Hoje o dia foi perfeito, com aquelas chuvas que justificam o nome rainforest caindo periodicamente, como sprays de mangueira. Nos intervalos, arco-íris se insinuavam por entre as nuvens e soprava um vento arejado. Ventou por toda a cidade hoje.
Tudo isso me impeliu a conferir o Tiesto na praia de Ipanema. Saltei do ônibus quando o trânsito começou a emperrar, ainda na Vinícius de Moraes (o evento era em frente à Paul Redfern), e fui andando junto ao mar, molhando os pezinhos. Eram sete e tanto mas ainda estava de dia. De longe, viam-se as luzinhas da favela, a montanha e uma nesga de céu avermelhado no meio de nuvens grossas. O som de Tiesto ecoava e se espalhava com o vento, vindo ao meu encontro.
Parei antes da aglomeração ao lado de uns barquinhos e fiquei olhando não para o palco, mas para o pôr-do-sol e a montanha. Tiesto começou um som como tinha prometido: misturado e experimental, com eletro, minimal, house, tudo que tem direito. Fiquei dançando na beira d'água e, quando vi, tinha anoitecido. Achei melhor não ficar num lugar tão isolado, andei para perto da multidão.

▶ **Listagem de dados**
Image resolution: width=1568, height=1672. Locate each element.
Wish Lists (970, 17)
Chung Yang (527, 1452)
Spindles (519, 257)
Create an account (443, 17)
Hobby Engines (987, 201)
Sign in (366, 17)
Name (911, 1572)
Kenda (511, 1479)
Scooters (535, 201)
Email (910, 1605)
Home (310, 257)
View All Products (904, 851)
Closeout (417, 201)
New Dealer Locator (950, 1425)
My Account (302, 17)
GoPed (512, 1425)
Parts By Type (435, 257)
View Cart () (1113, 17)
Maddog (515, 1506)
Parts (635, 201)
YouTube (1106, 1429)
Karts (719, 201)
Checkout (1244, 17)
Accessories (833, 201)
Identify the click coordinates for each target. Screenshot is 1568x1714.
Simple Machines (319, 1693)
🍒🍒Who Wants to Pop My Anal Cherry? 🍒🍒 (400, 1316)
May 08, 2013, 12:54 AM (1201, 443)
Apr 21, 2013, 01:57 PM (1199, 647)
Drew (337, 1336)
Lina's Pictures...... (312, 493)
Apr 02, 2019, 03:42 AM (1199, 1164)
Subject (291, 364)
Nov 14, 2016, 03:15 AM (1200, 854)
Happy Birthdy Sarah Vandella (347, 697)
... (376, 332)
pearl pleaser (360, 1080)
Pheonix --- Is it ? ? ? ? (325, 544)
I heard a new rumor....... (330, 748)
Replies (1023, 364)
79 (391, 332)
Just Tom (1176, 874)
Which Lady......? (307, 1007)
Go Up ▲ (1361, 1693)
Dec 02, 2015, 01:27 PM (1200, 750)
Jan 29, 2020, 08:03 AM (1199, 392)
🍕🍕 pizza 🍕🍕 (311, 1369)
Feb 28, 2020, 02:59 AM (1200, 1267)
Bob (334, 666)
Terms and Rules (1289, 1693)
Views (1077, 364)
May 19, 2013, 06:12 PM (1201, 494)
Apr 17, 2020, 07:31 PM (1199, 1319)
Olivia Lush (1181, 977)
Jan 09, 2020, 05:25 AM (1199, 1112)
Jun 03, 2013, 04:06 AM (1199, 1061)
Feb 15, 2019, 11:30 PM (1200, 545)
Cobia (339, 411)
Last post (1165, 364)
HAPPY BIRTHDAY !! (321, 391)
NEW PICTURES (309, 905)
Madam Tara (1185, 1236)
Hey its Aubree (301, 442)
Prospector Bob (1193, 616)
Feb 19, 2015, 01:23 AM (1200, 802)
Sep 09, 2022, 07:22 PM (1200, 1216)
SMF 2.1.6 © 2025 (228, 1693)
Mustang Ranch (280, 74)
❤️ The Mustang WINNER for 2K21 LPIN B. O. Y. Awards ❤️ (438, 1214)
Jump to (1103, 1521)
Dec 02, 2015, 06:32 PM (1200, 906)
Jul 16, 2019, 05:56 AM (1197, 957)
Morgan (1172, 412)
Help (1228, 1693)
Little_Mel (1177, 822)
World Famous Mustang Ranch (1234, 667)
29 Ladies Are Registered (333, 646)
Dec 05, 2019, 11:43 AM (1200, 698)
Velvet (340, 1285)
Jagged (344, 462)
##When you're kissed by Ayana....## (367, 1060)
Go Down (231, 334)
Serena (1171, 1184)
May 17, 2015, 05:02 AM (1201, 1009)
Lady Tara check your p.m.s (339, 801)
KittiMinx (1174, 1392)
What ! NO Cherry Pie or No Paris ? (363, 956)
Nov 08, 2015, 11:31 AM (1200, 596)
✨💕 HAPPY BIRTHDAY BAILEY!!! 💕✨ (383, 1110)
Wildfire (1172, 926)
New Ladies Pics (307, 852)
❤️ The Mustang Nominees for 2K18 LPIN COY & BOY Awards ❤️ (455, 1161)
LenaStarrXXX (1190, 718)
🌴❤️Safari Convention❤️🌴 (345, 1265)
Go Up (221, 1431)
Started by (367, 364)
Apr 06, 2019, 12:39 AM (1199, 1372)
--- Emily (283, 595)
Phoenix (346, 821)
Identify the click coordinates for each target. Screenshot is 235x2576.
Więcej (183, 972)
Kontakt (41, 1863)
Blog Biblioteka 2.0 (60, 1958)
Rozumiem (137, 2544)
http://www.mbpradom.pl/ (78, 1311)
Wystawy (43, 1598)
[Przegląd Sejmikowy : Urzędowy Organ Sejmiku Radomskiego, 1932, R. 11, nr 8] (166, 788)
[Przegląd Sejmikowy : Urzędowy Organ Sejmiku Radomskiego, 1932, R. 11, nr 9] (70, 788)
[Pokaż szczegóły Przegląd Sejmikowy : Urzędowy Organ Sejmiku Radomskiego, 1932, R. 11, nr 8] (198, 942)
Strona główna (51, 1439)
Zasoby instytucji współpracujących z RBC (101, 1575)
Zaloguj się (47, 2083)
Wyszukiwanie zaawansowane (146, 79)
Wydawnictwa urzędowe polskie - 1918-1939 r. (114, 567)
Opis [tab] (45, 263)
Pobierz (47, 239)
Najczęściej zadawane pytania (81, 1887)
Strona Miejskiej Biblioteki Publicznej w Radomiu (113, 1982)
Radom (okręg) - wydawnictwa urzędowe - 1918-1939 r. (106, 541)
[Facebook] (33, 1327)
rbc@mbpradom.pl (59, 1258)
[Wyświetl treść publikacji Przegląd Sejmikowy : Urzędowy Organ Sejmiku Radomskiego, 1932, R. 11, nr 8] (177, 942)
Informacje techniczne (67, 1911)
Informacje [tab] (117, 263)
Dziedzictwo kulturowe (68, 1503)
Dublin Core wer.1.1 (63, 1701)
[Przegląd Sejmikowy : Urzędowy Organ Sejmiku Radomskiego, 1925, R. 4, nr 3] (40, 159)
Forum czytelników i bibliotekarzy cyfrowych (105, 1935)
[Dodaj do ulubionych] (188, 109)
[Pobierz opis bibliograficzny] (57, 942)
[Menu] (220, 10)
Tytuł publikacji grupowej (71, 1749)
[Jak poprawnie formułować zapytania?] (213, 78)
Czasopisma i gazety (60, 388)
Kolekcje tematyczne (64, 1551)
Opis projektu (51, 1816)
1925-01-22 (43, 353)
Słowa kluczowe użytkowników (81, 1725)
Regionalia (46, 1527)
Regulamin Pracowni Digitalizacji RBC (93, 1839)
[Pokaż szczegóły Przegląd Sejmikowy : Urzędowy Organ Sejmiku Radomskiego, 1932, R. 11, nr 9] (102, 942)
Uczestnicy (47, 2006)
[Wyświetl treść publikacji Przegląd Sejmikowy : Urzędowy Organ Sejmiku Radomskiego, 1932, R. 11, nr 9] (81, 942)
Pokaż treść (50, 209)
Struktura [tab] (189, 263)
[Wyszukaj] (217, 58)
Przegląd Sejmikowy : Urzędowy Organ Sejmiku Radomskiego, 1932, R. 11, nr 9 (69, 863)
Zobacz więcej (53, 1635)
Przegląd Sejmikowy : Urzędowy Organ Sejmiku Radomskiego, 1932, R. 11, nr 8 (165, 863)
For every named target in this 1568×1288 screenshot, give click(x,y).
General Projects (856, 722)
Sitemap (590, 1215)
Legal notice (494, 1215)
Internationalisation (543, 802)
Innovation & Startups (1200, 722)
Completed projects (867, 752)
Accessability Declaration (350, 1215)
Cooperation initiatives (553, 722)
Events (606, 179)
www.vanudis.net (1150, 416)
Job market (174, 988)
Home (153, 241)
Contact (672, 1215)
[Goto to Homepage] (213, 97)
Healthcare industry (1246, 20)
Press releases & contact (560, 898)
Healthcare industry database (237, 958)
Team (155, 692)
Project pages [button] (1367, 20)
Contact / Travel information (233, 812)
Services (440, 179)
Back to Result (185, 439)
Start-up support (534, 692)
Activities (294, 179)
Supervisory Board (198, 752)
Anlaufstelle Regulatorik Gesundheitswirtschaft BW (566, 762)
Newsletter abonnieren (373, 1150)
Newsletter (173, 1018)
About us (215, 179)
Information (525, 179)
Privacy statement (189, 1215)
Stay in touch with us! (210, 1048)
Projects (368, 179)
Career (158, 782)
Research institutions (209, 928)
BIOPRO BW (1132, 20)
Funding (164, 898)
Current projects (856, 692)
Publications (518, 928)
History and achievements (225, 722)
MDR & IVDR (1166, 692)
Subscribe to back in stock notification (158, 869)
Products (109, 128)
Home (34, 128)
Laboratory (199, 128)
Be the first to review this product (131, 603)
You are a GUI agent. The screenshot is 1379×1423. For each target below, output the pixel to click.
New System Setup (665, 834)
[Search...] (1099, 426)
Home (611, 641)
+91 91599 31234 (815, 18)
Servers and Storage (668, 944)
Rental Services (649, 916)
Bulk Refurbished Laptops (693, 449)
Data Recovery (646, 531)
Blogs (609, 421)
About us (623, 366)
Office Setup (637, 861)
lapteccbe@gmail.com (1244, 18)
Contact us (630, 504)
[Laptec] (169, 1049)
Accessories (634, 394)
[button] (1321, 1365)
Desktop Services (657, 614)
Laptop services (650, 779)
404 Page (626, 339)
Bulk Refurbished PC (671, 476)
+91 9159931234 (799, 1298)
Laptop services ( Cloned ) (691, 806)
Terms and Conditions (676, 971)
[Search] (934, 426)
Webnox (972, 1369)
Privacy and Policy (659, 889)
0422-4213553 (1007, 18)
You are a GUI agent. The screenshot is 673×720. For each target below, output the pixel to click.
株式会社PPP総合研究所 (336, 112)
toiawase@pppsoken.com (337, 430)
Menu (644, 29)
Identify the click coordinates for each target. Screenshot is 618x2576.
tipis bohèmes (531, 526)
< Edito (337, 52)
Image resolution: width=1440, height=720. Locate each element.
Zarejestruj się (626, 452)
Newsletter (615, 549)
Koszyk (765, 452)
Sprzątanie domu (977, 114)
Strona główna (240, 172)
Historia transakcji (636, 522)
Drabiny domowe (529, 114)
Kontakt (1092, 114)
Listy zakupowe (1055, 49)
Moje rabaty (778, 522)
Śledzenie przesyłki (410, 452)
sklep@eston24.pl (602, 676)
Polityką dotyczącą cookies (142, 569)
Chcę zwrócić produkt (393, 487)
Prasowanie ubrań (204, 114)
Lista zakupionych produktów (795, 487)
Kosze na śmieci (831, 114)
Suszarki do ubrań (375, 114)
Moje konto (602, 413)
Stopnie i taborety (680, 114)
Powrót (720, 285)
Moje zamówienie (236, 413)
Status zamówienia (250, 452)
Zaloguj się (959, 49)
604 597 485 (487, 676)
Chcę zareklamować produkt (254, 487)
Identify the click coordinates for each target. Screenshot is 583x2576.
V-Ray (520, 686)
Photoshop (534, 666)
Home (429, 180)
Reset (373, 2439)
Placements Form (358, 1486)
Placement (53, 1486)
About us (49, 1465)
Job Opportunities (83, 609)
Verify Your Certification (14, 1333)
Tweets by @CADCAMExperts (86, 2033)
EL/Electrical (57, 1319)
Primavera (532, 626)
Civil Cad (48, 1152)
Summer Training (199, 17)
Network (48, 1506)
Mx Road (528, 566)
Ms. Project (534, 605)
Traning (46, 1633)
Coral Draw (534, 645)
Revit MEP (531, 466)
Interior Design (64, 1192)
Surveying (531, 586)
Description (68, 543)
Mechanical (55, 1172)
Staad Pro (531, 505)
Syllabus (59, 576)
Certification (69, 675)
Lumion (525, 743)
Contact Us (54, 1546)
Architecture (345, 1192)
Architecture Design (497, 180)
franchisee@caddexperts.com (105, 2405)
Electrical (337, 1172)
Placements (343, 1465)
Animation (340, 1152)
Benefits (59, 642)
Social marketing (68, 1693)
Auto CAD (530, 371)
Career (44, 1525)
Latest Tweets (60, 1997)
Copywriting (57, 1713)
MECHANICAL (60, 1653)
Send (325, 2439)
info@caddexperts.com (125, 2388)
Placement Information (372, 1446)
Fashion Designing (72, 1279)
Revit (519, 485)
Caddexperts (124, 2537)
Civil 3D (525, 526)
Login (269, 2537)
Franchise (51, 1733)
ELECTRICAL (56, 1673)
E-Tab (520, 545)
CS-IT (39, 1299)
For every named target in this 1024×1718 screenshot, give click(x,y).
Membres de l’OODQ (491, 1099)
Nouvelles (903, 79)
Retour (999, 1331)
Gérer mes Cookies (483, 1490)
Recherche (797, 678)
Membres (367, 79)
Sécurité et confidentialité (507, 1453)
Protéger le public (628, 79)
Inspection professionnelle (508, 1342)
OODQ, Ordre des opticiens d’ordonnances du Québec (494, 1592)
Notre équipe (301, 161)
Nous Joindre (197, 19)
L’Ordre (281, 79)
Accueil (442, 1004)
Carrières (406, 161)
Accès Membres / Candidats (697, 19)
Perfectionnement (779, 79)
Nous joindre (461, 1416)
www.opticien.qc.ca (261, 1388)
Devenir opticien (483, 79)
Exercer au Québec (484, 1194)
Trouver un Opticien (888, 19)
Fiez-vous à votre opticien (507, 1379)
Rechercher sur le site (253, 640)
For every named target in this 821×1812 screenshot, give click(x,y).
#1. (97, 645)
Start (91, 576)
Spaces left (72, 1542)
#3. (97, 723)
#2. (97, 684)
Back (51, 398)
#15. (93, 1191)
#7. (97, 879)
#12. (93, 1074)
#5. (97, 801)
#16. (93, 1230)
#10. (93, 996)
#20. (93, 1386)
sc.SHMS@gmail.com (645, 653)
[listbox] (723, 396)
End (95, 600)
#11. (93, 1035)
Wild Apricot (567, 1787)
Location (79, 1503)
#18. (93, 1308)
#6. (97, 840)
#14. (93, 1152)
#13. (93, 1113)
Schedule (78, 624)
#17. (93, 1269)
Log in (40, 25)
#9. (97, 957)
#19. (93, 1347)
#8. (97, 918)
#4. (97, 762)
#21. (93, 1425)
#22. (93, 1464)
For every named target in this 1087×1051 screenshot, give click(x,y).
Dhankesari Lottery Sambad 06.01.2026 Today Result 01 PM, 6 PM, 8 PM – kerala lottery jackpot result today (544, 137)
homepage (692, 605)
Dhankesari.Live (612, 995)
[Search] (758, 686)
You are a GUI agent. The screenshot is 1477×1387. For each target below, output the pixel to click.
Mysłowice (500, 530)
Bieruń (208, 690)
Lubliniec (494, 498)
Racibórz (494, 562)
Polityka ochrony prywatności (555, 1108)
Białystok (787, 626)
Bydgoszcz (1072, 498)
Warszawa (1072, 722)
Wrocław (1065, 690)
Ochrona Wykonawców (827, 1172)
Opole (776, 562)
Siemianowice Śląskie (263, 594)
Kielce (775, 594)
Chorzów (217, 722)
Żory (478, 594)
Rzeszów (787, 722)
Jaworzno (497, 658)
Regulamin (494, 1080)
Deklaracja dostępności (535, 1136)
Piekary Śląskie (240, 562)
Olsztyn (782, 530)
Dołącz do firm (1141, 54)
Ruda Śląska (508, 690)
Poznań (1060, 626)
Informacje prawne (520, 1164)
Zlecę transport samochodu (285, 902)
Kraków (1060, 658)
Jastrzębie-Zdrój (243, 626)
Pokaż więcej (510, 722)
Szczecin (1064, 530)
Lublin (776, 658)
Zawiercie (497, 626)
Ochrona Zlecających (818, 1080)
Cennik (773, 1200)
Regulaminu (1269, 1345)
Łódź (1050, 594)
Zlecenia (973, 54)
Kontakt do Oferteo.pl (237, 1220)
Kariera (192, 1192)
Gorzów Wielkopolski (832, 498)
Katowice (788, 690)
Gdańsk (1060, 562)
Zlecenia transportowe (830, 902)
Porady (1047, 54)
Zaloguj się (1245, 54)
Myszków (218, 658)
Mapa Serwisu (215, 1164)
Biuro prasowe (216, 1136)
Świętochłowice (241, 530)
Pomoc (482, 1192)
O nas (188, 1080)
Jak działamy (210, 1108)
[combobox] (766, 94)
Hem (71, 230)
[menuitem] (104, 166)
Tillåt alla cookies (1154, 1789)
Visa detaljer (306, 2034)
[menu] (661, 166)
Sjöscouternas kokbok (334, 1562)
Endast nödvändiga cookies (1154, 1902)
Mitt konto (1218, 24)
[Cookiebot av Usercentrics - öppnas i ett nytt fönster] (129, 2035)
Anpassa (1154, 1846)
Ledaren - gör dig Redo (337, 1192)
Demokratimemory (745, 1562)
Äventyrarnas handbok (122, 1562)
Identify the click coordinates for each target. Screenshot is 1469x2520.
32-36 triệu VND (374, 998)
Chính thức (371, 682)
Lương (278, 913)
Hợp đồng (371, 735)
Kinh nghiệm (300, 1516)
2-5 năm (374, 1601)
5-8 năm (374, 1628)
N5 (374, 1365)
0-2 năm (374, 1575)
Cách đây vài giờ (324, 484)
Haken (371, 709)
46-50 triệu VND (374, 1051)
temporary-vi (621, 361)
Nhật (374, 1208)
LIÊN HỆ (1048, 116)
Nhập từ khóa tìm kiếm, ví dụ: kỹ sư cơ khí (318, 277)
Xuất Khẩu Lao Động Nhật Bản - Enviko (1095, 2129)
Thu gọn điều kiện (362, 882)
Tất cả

▶ **Conjunto de tarefas**
1) Copie do relato sobre o show de Tiesto em Ipanema o trecho que começa nas palavras "Hoje o dia foi" e termina depois de "ao meu encontro.".
2) Responda, com base no relato sobre o show de Tiesto em Ipanema:
(a) Em que via quem narra saltou do ônibus?
(b) O evento acontecia em frente a quê?
(c) Ao lado de quê quem narra parou antes da aglomeração?
3) Escreva a continuação do relato sobre o show de Tiesto na praia de Ipanema, a partir da última frase apresentada.

▶ **Resultados esperados**
1)
Hoje o dia foi perfeito, com aquelas chuvas que justificam o nome rainforest caindo periodicamente, como sprays de mangueira. Nos intervalos, arco-íris se insinuavam por entre as nuvens e soprava um vento arejado. Ventou por toda a cidade hoje.
Tudo isso me impeliu a conferir o Tiesto na praia de Ipanema. Saltei do ônibus quando o trânsito começou a emperrar, ainda na Vinícius de Moraes (o evento era em frente à Paul Redfern), e fui andando junto ao mar, molhando os pezinhos. Eram sete e tanto mas ainda estava de dia. De longe, viam-se as luzinhas da favela, a montanha e uma nesga de céu avermelhado no meio de nuvens grossas. O som de Tiesto ecoava e se espalhava com o vento, vindo ao meu encontro.

2)
(a) Na Vinícius de Moraes.
(b) Em frente à Paul Redfern.
(c) Ao lado de uns barquinhos.

3)
Foi então que percebi que o Rio não é Ibiza. Uma fila de caras mijando junto à água, uma nuvem de maconha pairando sobre a areia, um bafo de cerveja idem, pessoas escrotas dando gritinhos pra se exibir. Casais davam risadinhas e se aproximavam da água de mãos dadas, provavelmente pensando em repetir a proeza de Cicarelli (até parece que foi ela quem inventou o sexo na água, antes isso era desconhecido) - felizmente, o mar ficou agitado demais para isso. Acompanhando a bad vibe, Tiesto começou a fazer um som bem farofa (percebeu que o som decente não estava agradando). Virei as costas e fui, para salvar a noite.
No ônibus, fiquei pensando que deve até haver algumas pessoas legais em Ipanema, mas que elas não se encontram nos eventos em que vou normalmente, então continuo a ter a pior impressão do bairro. A pior das piores.
Não só as pessoas que moram lá são assim - pintam cabelo de louro, têm celular que tira foto, bebem até cair, são porcas, exibidas, risoletas e sem-noção - mas atraem outras com o mesmo mindset residentes em outros bairros, cujo sonho de consumo é justamente morar em Ipanema/Leblon! Uma patty loira sentada do meu lado no ônibus atendeu o celular: "Aloha". E entre risadinhas de pinotes, confidenciou à "miga" que foi ver o Tiesto "mesmo sem entender nada disso", porque ouviu falar que "ele tinha sido eleito o melhor dj de uma categoria lá, de sei lá, não entendo disso". Perguntada se gostou, respondeu que sim, que "bombou, porque tinha móóóóóinta gente"! Desceu no mesmo ponto que eu. Ô carma.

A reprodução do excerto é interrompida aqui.